The pandemic put a renewed focus on mental health and well-being as remote work took over, daily life drastically changed and social connections dwindled over the course of several years. How much of a responsibility employers have in ensuring their workforce’s well-being also came under the spotlight, and more companies as a result have touted new offerings.
But it’s sometimes all talk and little action – a tactic now dubbed “well-being washing.” And more than a third of businesses are doing it, according to a survey from well-being company Claro Survey based on over 1,000 U.K.-based respondents conducted in May.
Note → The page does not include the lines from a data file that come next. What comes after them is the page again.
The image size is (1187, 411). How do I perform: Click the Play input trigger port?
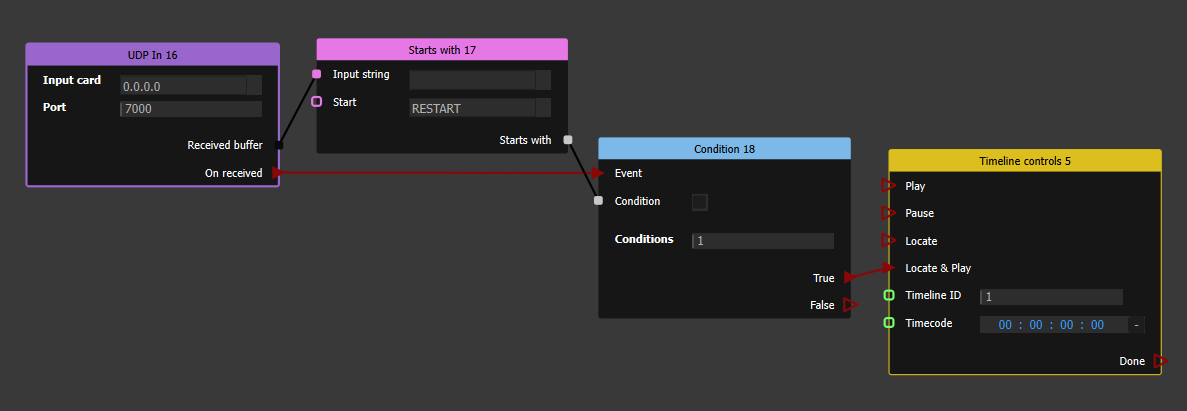(x=887, y=186)
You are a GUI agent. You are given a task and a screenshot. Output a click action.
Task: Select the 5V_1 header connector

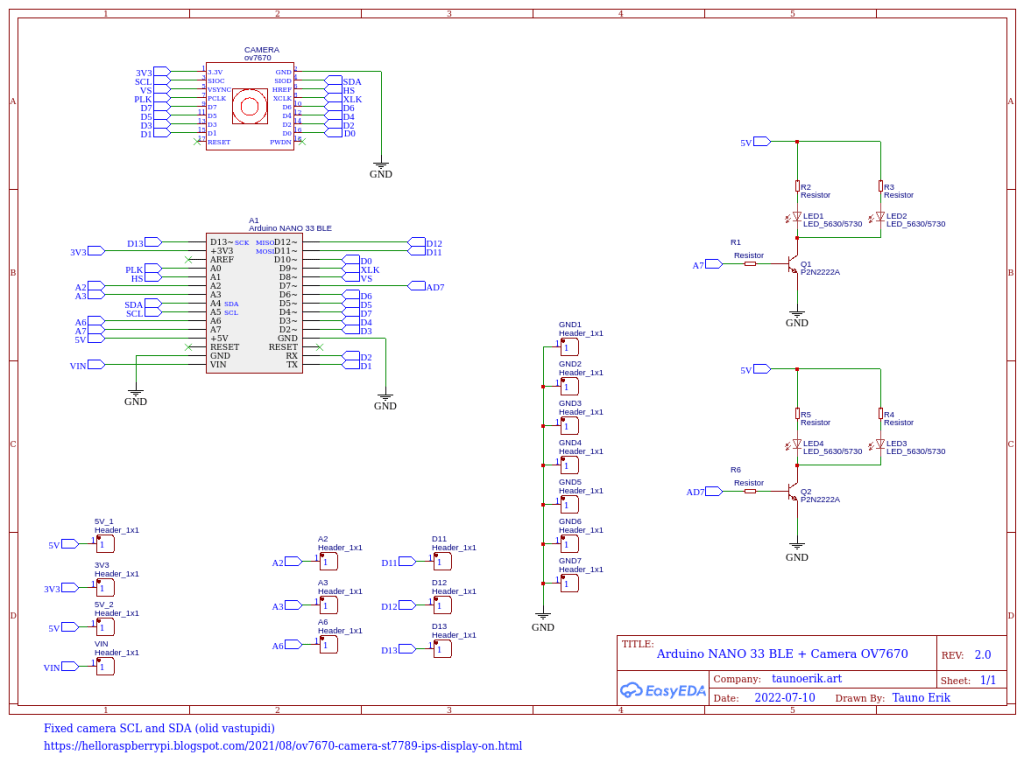[105, 544]
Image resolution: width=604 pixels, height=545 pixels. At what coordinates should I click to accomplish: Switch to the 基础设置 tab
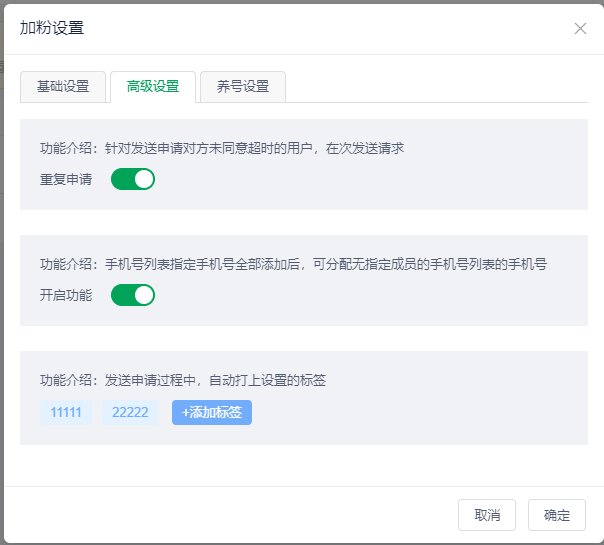tap(63, 87)
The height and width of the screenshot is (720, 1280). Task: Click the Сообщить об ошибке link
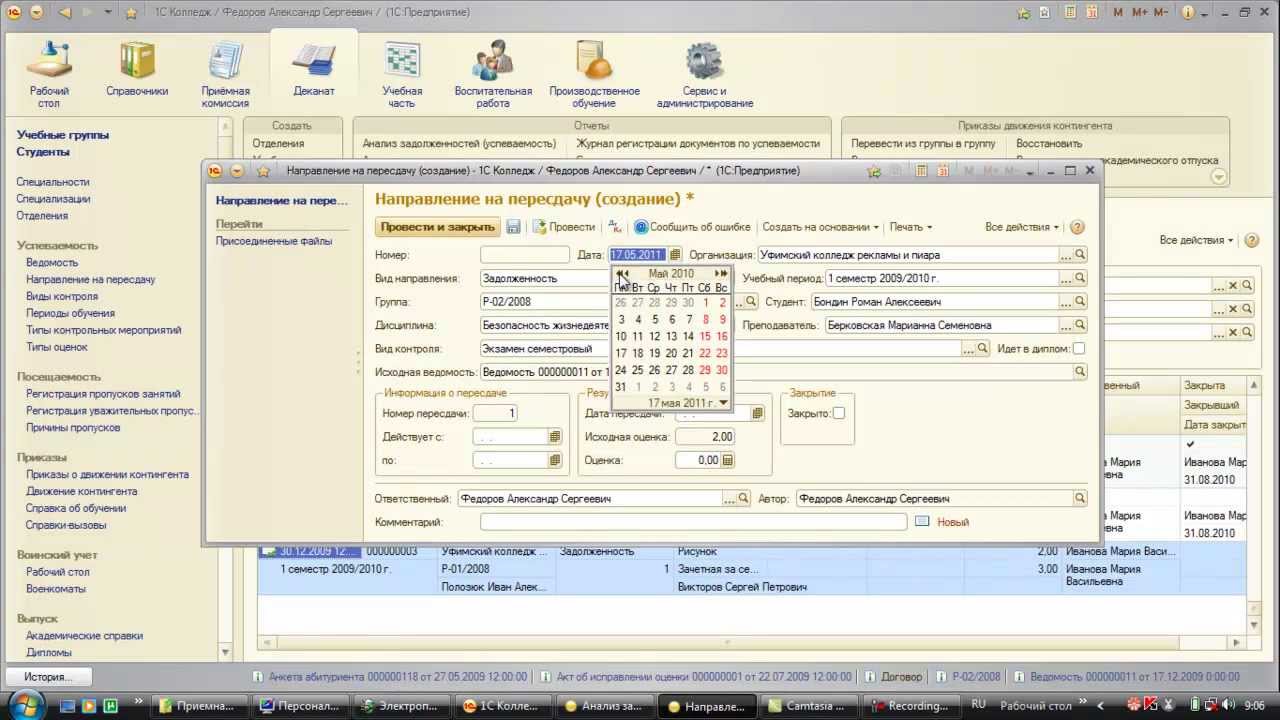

Ultimately it’s when companies engage in “any form of providing lip service to wellness services for their employees but not actually delivering the goods,” said Mark Debus, clinical manager of behavioral health at Sedgwick, a third-party claims administrator.
It often happens when employers fail to really provide needed resources and support by not encouraging employees to use them, Debus said.
Since the arrival of Covid-19, the share of job postings in the U.S. advertising mental health benefits has more than tripled — jumping from 4% in January 2020 to 12% this August — according to a report from HR database Revelio Labs, based on an analysis of online job postings and employee reviews.
Employee assistance programs are the most popular benefit currently offered, and mentioned in about 10% of U.S. job postings in the last year, that report found. Those programs can provide employees with mental health support and accommodations and sometimes financial assistance, typically if they’re going through a life event like a death or a substance abuse issue.
Wellness and well-being programs, which are broad and defined by employers themselves, are mentioned in 5% of postings, said Anna Airoldi, an economist at Revelio Labs.
Companies often promote benefits only around open enrollment time but won’t remind employees of all that’s available to them after they’ve signed up, and new employees can often get overwhelmed or struggle to find that information during onboarding, Debus said.
“What they’re kind of hoping for is that employees don’t actually use those benefits because that costs money,” Debus said.
Some groups are more affected than others, like those in client-facing roles. The Revelio report, which also analyzed online employee job reviews, found roles like claim specialist and customer service representative topped the list of positions reporting the highest levels of mental strain at work. About one in 20 mention well-being or mental health challenges in negative job reviews.
Mental health days and access to meditation apps are mentioned in just 1% of job postings, the report found.
Another way employers are failing to live up to their well-being promises are through their handling of time off and vacation policies. Many are now touting generous PTO rules but have a culture where staff may be hesitant to take it and leave piles of work to their team or themselves to return to.
“Many employers are part of that problem I think,” Debus said.
It’s crucial for companies to create a workplace culture where employees feel secure about taking time off and that they’re able to recharge without work interruptions if they truly want to demonstrate that they care about their mental health, he said.
It’s also important for them to feel they’re able to miss work to complete important personal tasks, including tending to their mental health.
“Mental health days are real,” said Tori-Lyn Mills, a licensed clinical professional counselor at Thriveworks. “There are days when you just don’t have the capacity,” she said.
“It’s important to have that because it allows people to have peace of mind, to take care of issues outside of work, and allows them to be present when they are at work, because those things are taken care of,” she said.